START RECORD EXCERPTS

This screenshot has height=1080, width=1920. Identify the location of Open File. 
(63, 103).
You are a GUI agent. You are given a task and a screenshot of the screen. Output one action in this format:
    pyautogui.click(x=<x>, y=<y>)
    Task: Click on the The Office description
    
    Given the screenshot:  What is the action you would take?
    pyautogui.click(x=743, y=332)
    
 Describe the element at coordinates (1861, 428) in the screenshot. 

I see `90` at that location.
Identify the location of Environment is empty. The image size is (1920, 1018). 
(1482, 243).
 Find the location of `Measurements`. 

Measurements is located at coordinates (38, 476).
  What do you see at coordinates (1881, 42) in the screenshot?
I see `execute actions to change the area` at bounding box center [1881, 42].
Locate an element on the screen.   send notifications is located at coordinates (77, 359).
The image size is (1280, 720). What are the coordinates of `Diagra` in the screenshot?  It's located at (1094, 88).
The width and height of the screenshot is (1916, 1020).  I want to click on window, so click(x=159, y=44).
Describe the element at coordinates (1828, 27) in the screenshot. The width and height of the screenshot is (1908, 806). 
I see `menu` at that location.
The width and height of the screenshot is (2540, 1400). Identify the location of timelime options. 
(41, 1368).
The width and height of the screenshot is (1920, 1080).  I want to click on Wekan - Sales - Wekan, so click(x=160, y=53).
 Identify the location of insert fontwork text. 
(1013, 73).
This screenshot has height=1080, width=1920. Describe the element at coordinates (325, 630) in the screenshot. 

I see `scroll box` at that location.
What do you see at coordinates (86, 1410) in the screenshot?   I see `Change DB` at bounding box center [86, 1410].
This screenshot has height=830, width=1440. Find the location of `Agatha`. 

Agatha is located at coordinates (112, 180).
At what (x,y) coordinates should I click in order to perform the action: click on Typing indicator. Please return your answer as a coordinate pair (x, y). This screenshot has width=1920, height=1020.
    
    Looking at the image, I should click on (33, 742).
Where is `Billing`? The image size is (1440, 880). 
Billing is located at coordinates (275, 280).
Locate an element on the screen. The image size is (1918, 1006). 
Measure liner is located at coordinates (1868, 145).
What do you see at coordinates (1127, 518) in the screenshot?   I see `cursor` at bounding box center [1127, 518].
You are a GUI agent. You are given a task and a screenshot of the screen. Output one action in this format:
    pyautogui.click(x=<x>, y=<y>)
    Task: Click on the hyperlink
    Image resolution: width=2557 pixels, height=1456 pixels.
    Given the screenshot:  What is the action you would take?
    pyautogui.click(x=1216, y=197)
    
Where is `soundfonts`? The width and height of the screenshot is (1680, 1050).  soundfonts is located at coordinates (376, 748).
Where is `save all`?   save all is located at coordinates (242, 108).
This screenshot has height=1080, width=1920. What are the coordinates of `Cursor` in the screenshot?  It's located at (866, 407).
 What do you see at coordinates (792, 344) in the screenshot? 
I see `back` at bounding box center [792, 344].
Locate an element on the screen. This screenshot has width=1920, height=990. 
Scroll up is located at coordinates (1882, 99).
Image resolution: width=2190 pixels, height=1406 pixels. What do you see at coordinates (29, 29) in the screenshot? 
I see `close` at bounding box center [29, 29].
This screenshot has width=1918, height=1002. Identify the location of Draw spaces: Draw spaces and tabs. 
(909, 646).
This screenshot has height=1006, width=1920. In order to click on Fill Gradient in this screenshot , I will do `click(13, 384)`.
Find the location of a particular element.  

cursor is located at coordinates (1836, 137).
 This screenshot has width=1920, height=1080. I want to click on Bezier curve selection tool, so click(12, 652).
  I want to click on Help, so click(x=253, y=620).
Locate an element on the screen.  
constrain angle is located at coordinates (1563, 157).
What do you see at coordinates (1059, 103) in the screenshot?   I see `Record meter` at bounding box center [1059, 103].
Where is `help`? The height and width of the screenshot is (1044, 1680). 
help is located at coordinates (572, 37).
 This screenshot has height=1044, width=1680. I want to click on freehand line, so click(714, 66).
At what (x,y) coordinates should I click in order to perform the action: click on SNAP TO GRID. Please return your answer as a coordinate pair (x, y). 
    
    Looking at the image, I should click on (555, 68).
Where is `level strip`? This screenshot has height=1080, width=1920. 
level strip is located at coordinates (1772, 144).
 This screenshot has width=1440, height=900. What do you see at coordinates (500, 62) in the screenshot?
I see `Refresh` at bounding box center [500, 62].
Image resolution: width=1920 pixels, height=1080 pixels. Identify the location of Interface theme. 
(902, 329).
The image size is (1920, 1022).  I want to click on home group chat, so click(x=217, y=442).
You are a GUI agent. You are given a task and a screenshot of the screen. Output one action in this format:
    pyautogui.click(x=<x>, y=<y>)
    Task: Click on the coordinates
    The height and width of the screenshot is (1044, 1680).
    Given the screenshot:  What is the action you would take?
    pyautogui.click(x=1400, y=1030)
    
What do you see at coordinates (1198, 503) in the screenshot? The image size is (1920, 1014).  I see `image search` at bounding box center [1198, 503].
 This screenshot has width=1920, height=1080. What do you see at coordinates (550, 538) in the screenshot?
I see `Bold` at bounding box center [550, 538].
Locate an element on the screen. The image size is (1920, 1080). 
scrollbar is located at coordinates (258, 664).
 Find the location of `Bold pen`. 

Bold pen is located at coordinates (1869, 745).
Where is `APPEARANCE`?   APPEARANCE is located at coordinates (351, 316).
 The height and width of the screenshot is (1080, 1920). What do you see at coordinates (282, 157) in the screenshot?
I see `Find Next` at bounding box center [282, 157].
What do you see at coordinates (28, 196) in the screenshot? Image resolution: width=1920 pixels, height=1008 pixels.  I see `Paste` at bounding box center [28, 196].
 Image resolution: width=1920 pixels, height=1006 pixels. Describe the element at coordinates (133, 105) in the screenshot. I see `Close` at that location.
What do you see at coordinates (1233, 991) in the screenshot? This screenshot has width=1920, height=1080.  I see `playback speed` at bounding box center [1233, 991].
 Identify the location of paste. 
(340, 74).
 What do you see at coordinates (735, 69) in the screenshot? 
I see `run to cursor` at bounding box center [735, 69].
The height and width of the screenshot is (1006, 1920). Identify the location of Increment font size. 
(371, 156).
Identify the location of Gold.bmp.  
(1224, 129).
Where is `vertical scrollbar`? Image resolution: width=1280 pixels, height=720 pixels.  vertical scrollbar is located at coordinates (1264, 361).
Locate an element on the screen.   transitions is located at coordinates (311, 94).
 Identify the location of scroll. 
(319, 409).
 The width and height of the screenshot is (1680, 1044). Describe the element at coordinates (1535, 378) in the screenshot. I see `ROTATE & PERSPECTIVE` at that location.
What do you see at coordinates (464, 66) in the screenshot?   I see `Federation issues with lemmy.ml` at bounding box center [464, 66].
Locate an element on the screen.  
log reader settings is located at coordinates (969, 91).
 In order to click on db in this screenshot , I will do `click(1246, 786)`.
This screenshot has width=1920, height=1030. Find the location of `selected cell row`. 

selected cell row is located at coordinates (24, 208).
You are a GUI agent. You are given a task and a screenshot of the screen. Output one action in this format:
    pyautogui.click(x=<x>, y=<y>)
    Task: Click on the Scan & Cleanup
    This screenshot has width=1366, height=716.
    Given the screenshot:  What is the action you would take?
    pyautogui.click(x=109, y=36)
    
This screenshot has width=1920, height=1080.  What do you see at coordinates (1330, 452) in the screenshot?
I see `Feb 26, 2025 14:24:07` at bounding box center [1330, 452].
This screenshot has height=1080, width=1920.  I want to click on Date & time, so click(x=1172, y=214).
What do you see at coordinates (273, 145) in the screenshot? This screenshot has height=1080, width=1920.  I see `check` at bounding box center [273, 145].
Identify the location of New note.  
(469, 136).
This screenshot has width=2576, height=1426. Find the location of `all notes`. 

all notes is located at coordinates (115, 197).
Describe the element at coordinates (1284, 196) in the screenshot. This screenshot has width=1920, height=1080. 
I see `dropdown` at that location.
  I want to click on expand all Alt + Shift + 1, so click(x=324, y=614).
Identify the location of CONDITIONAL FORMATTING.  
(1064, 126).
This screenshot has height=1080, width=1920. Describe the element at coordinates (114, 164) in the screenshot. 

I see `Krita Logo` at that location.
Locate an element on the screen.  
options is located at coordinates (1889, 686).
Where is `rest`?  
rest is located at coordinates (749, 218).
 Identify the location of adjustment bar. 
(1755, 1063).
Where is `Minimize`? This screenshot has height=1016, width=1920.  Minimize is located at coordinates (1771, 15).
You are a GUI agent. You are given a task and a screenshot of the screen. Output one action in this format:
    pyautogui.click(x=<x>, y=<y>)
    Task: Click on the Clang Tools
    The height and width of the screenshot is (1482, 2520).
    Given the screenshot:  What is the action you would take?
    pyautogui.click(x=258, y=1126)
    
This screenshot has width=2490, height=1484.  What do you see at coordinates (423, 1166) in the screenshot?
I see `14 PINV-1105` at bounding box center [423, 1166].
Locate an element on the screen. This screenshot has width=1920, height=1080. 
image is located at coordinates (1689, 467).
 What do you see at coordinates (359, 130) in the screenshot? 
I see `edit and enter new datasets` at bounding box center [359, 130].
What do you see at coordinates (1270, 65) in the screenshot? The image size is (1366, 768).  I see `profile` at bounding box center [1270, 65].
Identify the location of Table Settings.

END RECORD EXCERPTS

AIM: Reproduce the material word for word, starting at its first line and stopping after the line that contains "(41, 1368).".

EXERCISE ANSWER:
This screenshot has height=1080, width=1920. Identify the location of Open File. 
(63, 103).
You are a GUI agent. You are given a task and a screenshot of the screen. Output one action in this format:
    pyautogui.click(x=<x>, y=<y>)
    Task: Click on the The Office description
    
    Given the screenshot:  What is the action you would take?
    pyautogui.click(x=743, y=332)
    
 Describe the element at coordinates (1861, 428) in the screenshot. 

I see `90` at that location.
Identify the location of Environment is empty. The image size is (1920, 1018). 
(1482, 243).
 Find the location of `Measurements`. 

Measurements is located at coordinates (38, 476).
  What do you see at coordinates (1881, 42) in the screenshot?
I see `execute actions to change the area` at bounding box center [1881, 42].
Locate an element on the screen.   send notifications is located at coordinates (77, 359).
The image size is (1280, 720). What are the coordinates of `Diagra` in the screenshot?  It's located at (1094, 88).
The width and height of the screenshot is (1916, 1020).  I want to click on window, so click(x=159, y=44).
Describe the element at coordinates (1828, 27) in the screenshot. The width and height of the screenshot is (1908, 806). 
I see `menu` at that location.
The width and height of the screenshot is (2540, 1400). Identify the location of timelime options. 
(41, 1368).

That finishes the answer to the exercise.